▶ _Problems_:
1. Answer these questions from the tribunal decision:
(a) Where was the appeal heard?
(b) What is the claimant's nationality?
(c) On what date did the claimant claim asylum?
2. For each statement, say whether it agrees with the tribunal decision. Give yes or no and quote the deciding words.
(a) The claimant's student visa was curtailed because of poor attendance.
(b) Mr D Neale appeared for the Secretary of State.
(c) The anonymity order was made under Rule 14 of the Tribunal Procedure (Upper Tribunal) Rules 2008.
3. List every calendar date in the tribunal decision's paragraph under the heading "Introduction", in the order they appear.

▶ _Selection_:
════════════════

The decision



Upper Tribunal
(Immigration and Asylum Chamber) Appeal Number: AA/07297/2014


THE IMMIGRATION ACTS


Heard at Newport
Decision & Reasons Promulgated
On 6 October 2015
On 20 October 2015



Before

UPPER TRIBUNAL JUDGE GRUBB


Between

THE SECRETARY OF STATE FOR THE HOME DEPARTMENT
Appellant
and

SC
(anonymity direction MADE)
Respondent


Representation:
For the Appellant: Mr I Richards, Home Office Presenting Officer
For the Respondent: Mr D Neale, Counsel


REMITTAL AND REASONS
1. I make an anonymity order under Rule 14 of the Tribunal Procedure (Upper Tribunal) Rules 2008 (SI 2008/2698 as amended) in order to protect the anonymity of SC who claims asylum. This order prohibits the disclosure directly or indirectly (including by the parties) of the identity of the SC. Any disclosure or breach of this order may amount to a contempt of court. This order shall remain in force unless revoked or varied by a Tribunal or court.

Introduction
2. SC (whom I shall refer to as the "claimant") is a national of Bangladesh who was born on 10 November 1991. He entered the United Kingdom on 6 June 2011 with a Tier 4 (Student) Visa valid until 31 December 2013. That visa was subsequently curtailed because of poor attendance. As a consequence, the claimant's leave expired on 22 July 2012. On 7 July 2014, he claimed asylum. On 29 August 2014, the Secretary of State refused the appellant's claim for asylum, for humanitarian protection and under Articles 2, 3 and 8 of the ECHR. On 1 September 2014, the Secretary of State made a decision to remove the claimant to Bangladesh by way of directions under s.10 of the Immigration and Asylum Act 1999.

════════════════

(Dataset rows)
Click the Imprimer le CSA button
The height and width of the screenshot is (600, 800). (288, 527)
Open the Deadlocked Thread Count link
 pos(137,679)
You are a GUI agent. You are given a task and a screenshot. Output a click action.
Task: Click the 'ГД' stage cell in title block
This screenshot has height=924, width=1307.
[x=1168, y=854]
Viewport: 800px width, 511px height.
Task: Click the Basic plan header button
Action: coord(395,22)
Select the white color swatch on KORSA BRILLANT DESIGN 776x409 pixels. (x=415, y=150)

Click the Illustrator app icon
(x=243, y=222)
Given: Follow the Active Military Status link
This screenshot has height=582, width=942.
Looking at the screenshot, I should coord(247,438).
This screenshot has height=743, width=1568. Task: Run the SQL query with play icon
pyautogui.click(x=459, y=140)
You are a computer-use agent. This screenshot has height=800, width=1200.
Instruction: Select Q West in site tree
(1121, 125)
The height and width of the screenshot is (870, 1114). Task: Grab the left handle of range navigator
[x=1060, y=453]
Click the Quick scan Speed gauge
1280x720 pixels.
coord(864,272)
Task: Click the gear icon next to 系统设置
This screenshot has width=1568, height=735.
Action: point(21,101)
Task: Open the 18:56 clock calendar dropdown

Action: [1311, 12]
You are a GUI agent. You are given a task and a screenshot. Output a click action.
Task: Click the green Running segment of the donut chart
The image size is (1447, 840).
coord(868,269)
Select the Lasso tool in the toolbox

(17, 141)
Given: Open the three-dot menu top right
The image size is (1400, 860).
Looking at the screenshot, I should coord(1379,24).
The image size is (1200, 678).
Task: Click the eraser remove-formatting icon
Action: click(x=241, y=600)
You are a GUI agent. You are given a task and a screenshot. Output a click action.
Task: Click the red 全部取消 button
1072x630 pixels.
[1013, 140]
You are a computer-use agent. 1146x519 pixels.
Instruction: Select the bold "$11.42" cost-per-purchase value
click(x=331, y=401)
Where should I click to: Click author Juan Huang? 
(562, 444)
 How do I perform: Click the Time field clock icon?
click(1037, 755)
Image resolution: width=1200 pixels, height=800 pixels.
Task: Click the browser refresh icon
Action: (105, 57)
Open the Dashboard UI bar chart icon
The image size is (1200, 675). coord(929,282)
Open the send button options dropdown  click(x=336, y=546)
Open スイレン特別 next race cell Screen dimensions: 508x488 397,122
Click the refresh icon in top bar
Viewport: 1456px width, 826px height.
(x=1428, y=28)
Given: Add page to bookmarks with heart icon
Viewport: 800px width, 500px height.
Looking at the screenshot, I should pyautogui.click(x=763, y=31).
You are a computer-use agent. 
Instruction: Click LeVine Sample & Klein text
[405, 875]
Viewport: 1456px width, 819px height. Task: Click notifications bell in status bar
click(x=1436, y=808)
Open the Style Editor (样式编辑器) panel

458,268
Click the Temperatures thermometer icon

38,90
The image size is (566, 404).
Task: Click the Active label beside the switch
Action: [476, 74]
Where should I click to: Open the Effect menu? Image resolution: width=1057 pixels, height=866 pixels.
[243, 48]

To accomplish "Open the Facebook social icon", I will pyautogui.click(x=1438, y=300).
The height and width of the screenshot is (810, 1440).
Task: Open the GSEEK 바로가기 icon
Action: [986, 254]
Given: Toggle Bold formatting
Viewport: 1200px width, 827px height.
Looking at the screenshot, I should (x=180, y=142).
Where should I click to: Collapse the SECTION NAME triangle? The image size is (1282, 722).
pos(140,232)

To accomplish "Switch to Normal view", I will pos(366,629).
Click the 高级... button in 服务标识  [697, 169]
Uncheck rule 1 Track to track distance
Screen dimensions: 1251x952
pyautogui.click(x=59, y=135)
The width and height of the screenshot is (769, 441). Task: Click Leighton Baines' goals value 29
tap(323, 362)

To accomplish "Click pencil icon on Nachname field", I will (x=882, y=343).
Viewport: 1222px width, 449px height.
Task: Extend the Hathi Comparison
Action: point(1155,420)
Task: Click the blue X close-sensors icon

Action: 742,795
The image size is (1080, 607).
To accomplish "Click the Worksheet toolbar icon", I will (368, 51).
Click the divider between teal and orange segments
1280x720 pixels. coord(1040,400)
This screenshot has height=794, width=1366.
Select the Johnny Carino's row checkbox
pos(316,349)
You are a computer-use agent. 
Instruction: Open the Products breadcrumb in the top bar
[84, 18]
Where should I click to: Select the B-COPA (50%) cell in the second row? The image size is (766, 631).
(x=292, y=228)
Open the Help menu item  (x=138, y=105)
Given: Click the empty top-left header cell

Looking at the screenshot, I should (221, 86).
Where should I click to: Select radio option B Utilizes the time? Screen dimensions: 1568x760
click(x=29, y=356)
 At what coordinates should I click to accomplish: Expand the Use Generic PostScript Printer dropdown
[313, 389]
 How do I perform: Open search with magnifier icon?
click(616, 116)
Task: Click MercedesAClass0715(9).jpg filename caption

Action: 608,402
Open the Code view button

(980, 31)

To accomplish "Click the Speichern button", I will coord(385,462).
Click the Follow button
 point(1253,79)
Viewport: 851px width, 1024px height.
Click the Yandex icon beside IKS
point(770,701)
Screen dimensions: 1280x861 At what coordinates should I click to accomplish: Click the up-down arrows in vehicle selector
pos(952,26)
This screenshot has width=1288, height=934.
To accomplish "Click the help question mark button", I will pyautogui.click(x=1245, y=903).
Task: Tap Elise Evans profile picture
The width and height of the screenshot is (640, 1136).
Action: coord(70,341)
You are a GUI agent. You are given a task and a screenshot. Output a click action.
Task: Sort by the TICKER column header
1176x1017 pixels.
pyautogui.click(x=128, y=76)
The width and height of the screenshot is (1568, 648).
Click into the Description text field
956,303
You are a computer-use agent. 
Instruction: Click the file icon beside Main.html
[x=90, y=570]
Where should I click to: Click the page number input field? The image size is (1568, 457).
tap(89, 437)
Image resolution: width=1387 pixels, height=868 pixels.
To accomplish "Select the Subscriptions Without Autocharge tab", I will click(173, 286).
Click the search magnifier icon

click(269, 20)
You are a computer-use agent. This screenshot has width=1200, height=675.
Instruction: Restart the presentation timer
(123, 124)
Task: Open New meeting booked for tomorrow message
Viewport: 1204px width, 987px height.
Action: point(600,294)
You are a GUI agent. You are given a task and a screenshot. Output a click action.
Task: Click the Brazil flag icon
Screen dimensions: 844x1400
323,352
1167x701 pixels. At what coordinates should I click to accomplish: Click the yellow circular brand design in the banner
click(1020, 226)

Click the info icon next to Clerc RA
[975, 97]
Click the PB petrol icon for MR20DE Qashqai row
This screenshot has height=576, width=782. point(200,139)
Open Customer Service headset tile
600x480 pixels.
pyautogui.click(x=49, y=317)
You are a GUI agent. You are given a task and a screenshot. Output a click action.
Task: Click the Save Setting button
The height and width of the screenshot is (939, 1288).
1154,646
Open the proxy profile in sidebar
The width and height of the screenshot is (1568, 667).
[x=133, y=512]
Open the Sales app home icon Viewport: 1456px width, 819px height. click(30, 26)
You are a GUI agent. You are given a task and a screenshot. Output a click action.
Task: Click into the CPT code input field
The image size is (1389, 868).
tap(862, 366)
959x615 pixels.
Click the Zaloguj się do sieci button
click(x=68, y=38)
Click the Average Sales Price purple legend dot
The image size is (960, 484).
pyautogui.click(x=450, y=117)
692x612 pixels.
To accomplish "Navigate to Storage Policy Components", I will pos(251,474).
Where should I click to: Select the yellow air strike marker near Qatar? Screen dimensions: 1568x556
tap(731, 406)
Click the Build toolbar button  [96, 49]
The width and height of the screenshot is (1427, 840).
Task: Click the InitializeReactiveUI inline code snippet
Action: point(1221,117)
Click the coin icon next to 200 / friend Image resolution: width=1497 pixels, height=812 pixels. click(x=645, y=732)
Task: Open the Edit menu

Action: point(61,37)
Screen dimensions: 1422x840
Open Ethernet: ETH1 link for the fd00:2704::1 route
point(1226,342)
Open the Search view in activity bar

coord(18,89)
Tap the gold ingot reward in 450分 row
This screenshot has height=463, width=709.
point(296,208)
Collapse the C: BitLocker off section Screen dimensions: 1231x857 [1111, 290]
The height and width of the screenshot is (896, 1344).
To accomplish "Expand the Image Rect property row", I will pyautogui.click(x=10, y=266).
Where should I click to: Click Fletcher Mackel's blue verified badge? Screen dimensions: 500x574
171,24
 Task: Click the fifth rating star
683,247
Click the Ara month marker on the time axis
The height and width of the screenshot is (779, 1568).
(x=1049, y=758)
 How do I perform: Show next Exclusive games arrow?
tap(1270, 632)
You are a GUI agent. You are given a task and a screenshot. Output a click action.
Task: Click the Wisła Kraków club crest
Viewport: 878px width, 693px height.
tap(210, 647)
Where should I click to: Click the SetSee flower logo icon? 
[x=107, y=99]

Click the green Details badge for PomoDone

════════════════

▶ _Results in order_:
1.
(a) Newport
(b) Bangladesh
(c) 7 July 2014

2.
(a) Yes: "That visa was subsequently curtailed because of poor attendance."
(b) No: "For the Respondent: Mr D Neale, Counsel"
(c) Yes: "I make an anonymity order under Rule 14 of the Tribunal Procedure (Upper Tribunal) Rules 2008"

3.
10 November 1991
6 June 2011
31 December 2013
22 July 2012
7 July 2014
29 August 2014
1 September 2014